Viktor pulls up beside the curb and I look out the window to see if we’re at his club. The first thing I see is a leather padded red door. There’s a huge bald man standing outside of it and I can’t help but wonder what’s inside. I see there’s a huge sign that says, ‘The Gentlemen’s Club,’ and I think it’s in red as well. It’s still daylight, so I can’t be for sure. There are no windows to let me see what’s happening on the inside. It’s just a brick building.

It seems as though this club, wants whatever’s happening inside to stay a secret.

Viktor gets out of the car and I slowly get out as well. He leads me to the door and I can’t help but feel nervous, and excitement at the same time. The man guarding the door looks at Viktor, then to me, and nods as he opens the door.

As I walk in I take in all that’s happening around me. The first thing that hits me is the music. Loud and sexy music. Music that makes you want to go find someone and have sex with them. It’s so loud I can feel the base in my chest. The lights are dim and the strobe lights almost blind me when it hits my face. There’s a bar to my left with a small man cleaning glasses. By the walls, tables and booths are lined up in a perfect row. But the tables have a pole on them extending all the way to the ceiling.

What I notice most of all, is the center stage.

I stop walking, feeling Viktor’s hand on my back again. This is a strip club. I take in a breath, seeing what this place really is. I want to turn around and walk out. Viktor’s hand moves to my lower back keeping me in place. As if he knew I would want to run. But as I’m made to stay, I can’t help but to look around more.
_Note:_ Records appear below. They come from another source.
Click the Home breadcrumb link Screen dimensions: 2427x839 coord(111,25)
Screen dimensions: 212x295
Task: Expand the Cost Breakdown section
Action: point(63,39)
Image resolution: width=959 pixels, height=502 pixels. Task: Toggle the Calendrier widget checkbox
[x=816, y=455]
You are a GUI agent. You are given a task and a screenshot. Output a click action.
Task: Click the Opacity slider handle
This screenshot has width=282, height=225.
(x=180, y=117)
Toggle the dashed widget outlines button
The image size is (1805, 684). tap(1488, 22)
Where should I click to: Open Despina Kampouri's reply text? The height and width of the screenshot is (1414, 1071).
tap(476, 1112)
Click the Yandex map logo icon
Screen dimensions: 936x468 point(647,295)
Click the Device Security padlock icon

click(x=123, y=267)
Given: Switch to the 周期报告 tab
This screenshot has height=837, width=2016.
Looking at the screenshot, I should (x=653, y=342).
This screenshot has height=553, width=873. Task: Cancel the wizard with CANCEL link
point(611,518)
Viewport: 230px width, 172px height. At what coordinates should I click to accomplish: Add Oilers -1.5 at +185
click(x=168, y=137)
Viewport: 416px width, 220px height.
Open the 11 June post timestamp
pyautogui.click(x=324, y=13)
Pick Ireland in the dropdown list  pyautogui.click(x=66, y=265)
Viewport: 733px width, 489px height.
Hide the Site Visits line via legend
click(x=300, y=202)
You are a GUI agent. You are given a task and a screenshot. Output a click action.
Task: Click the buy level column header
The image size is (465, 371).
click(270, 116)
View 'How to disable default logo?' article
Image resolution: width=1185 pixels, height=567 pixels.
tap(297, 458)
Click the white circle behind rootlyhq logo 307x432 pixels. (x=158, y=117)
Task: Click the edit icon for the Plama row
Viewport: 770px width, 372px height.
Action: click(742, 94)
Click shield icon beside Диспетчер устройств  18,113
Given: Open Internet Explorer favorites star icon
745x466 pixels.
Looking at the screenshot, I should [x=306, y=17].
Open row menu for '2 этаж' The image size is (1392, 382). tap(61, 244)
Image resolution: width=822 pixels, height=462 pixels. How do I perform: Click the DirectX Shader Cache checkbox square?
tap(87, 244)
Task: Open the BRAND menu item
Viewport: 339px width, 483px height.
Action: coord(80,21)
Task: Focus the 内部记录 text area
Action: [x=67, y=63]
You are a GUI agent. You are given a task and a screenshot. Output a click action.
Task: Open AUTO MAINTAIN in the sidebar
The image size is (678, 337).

The stage takes up most of the room, and has one pole right in the front. There are two other poles on each side as well. Single tables and recliners sit in front of the stage. It’s almost as if only the main attraction dances here.

Then the music changes, and I see a very beautiful, dark mocha colored girl come out from behind the black velvet curtain. She makes her way dancing provocatively on the stage, but at the same time, it’s exotic. Sensual. Graceful. Her moves and the way she bends her body is absolutely beautiful. When she gets to the pole in the middle of the stage, she moves like nothing I’ve ever seen before. I’ve never seen a woman look this way while dancing before. I thought ballet was graceful and the most beautiful way to dance, but this … this is so much more.

I watch her dance for three songs, and I’m mesmerized. It’s like she has me transfixed on her and nothing else. I see her leave the stage just as gracefully as she came, and I imagine that it’s me up there. I see
me
being the one doing everything this exotic dancer just finished. The thrill of having everyone watching
me
as I dance again is breath taking.

I remember that feeling all too well. And I realize, I miss dancing terribly.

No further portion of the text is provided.